### 所给文段:
○ ○ ○
程序员的算法趣题Q68: 异性相邻的座位安排

时间：01-01来源：作者：点击数：

1. 问题描述

这道题的描述应该是有问题的（不知道是原文的问题还是翻译的问题）。

前面的描述中提到“前后左右的座位全是异性”和NG示例中的“前后左右全是同性”两种情况。问题中所要求满足的“上述条件”是什么呢？仅从上下文来看第一感当然是说“前后左右的座位全是异性”。但是仔细一想就知道这个不对，每个座位的“前后左右的座位都是异性”的安排情况只有两种。

“前后左右的座位全是异性”和“前后左右全是同性”的两种极端情况之间还有巨大的灰色空间。问题的原意应该是指满足“任何一个座位的前后左右不全是同性（或至少有一个异性）”的情况吧？

2. 解题分析

先考虑一个基本方案。

从搜索方式来说，这个问题与前面的Q32和Q59等题有类似之处。只需要基于Q32或Q59的基本框架略作修改即可。

要点说明：

与Q32, Q59一样，逐行扫描，每次向右移一格。右边到头即移到下一格。到达最下边的围栏行则表明已经完成一次搜索，找到一个合规的安排方案
“违规检查”只需要针对当前座位的左边座位和上边座位，这是因为扫描是向右、下方向进行的，当前座位的右边和下边还没有安排人，所以右边座位和下边座位肯定还没有违规
最后还必须满足男生和女生人数都必须相等

3. 代码及测试

# -*- coding: utf-8 -*-
"""
Created on Tue Oct 19 07:39:48 2021

@author: chenxy
"""
○ ○ ○
### 任务要求:
**1)** 请改写所给文段中从“这道题的描述应该是有问题的（不知道是原文的问题还是翻译的问题）。”起到“59的基本框架略作修改即可。”为止（含首尾）的部分，把其中的“灰色空间”替换为“中间地带”，其余内容保持不变。
**2)** 按照所给文段的说法，“违规检查”只需要针对当前座位的哪些座位？
○ ○ ○
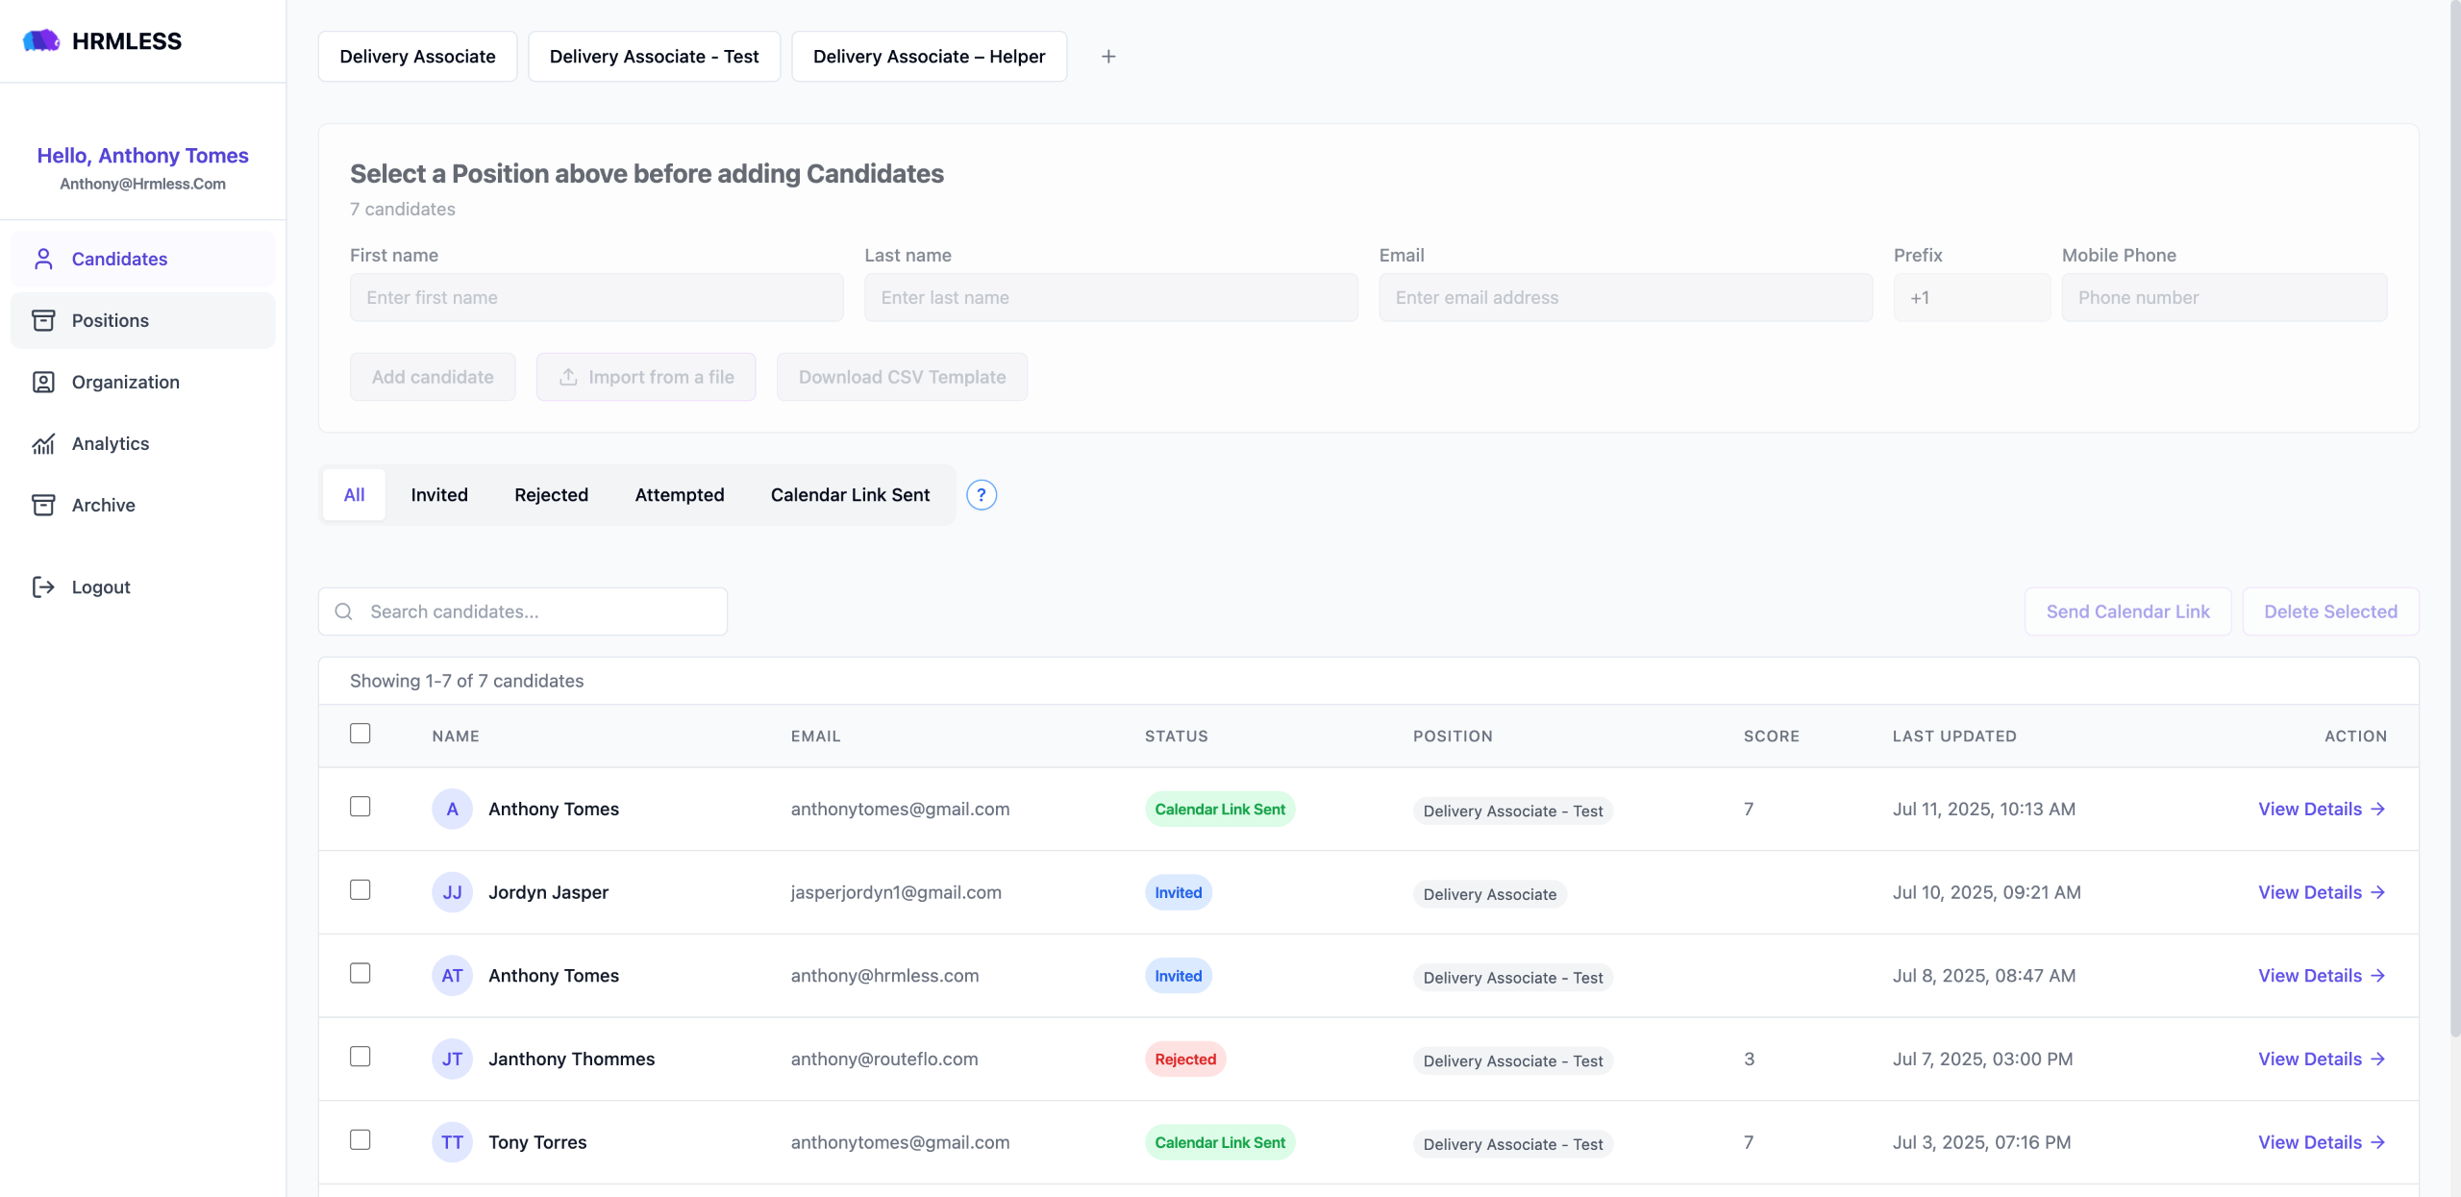
Task: Show Calendar Link Sent candidates
Action: [x=850, y=495]
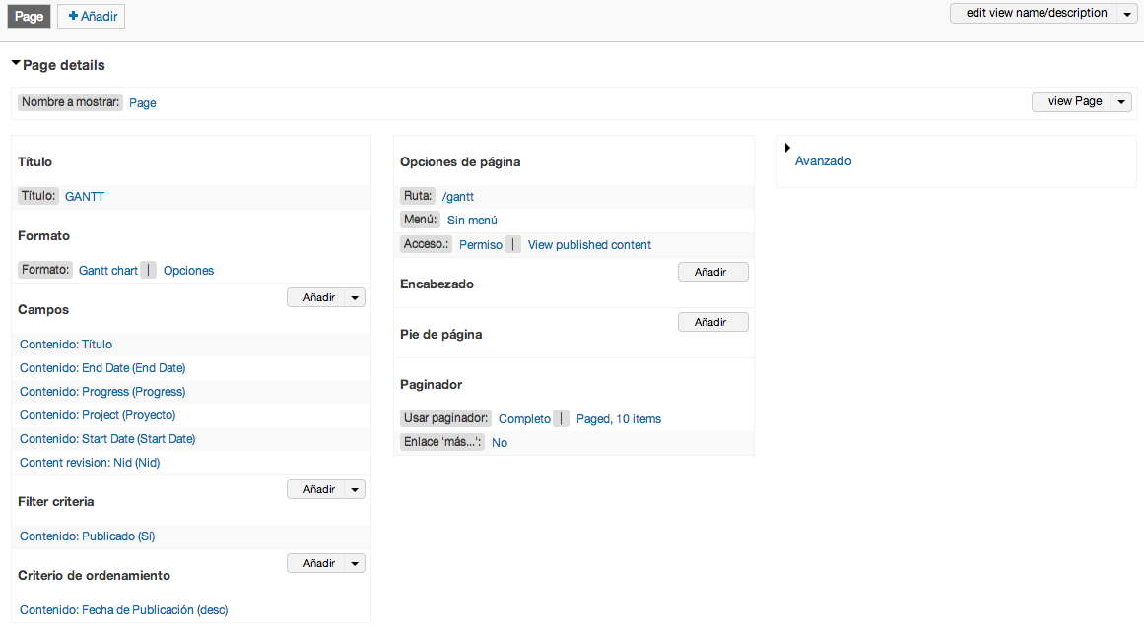Collapse the "Page details" section
Image resolution: width=1144 pixels, height=631 pixels.
pyautogui.click(x=16, y=61)
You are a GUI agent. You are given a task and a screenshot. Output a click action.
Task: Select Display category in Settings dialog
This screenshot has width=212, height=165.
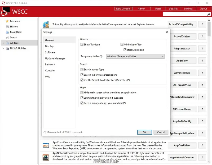click(49, 46)
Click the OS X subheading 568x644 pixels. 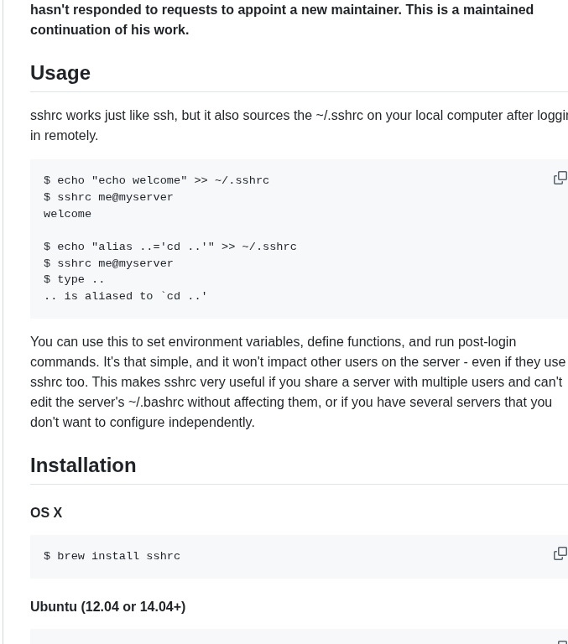[46, 512]
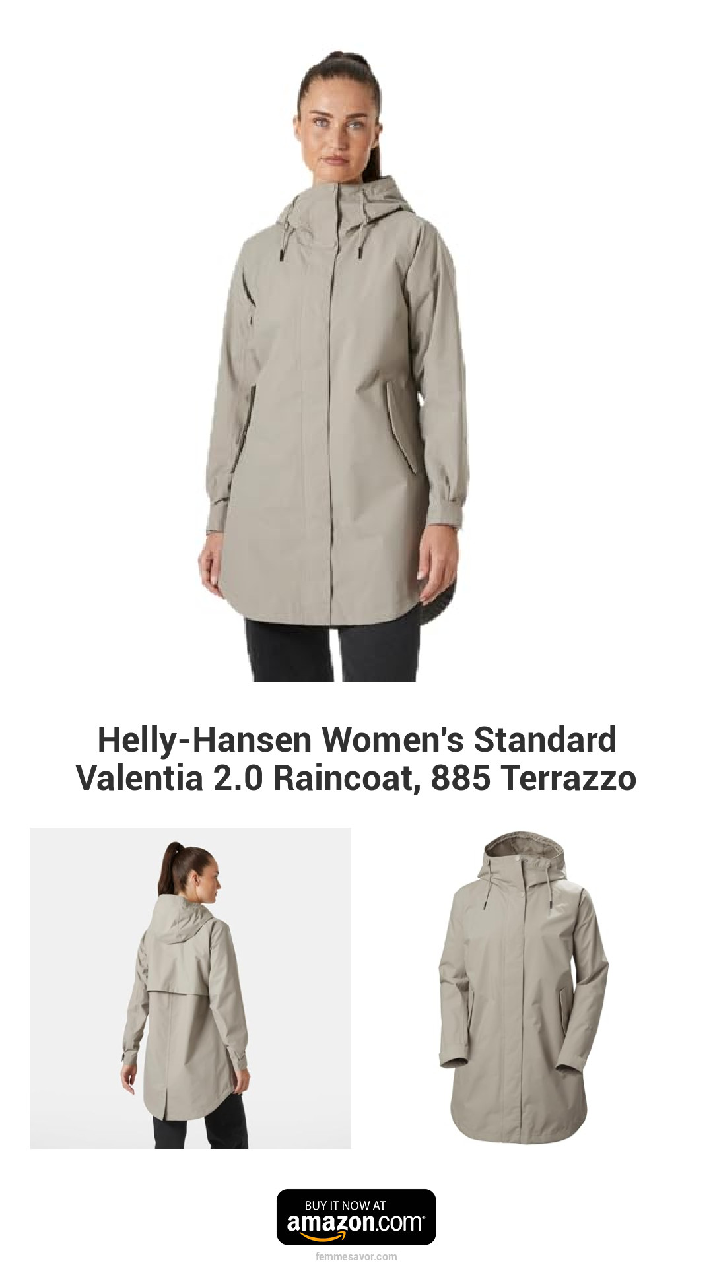Click the Buy It Now at Amazon button

[x=356, y=1217]
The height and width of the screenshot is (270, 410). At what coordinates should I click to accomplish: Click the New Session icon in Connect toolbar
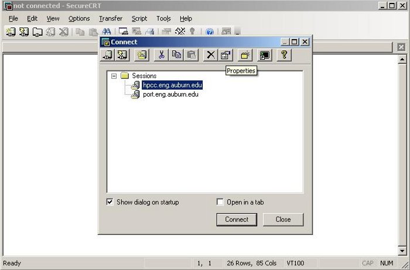pyautogui.click(x=142, y=55)
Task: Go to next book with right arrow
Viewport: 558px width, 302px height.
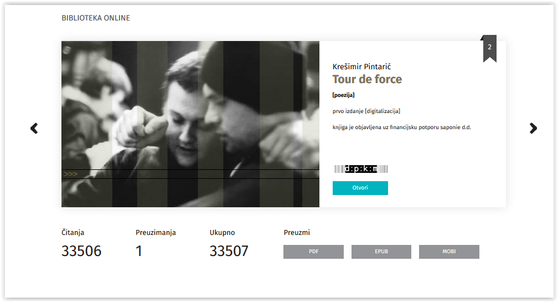Action: coord(533,129)
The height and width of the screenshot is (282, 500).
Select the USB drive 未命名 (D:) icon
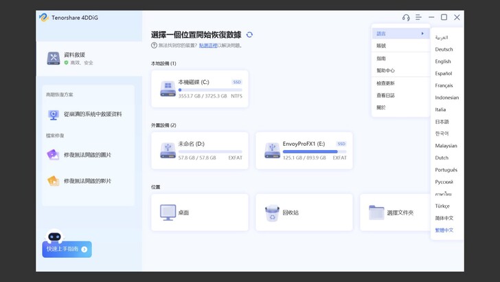tap(168, 151)
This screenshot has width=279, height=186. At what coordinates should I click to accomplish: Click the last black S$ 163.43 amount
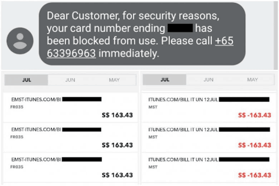[x=117, y=175]
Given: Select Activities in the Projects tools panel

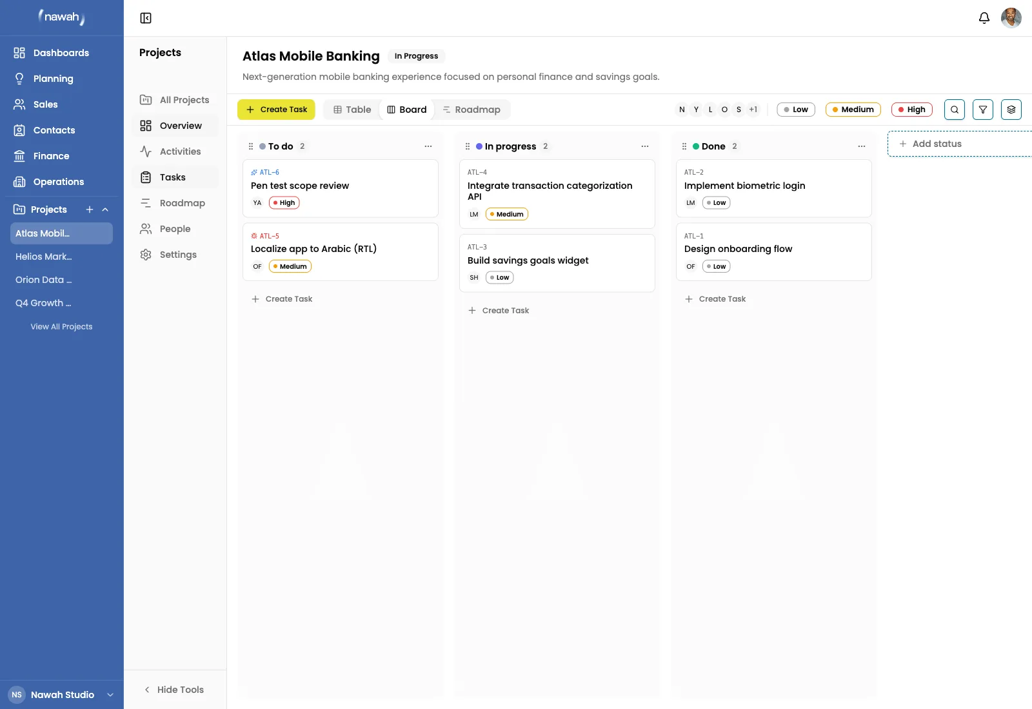Looking at the screenshot, I should [179, 151].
○ ○ ○
### 参考答案:
**1)**
这道题的描述应该是有问题的（不知道是原文的问题还是翻译的问题）。

前面的描述中提到“前后左右的座位全是异性”和NG示例中的“前后左右全是同性”两种情况。问题中所要求满足的“上述条件”是什么呢？仅从上下文来看第一感当然是说“前后左右的座位全是异性”。但是仔细一想就知道这个不对，每个座位的“前后左右的座位都是异性”的安排情况只有两种。

“前后左右的座位全是异性”和“前后左右全是同性”的两种极端情况之间还有巨大的中间地带。问题的原意应该是指满足“任何一个座位的前后左右不全是同性（或至少有一个异性）”的情况吧？

2. 解题分析

先考虑一个基本方案。

从搜索方式来说，这个问题与前面的Q32和Q59等题有类似之处。只需要基于Q32或Q59的基本框架略作修改即可。

**2)** 当前座位的左边座位和上边座位。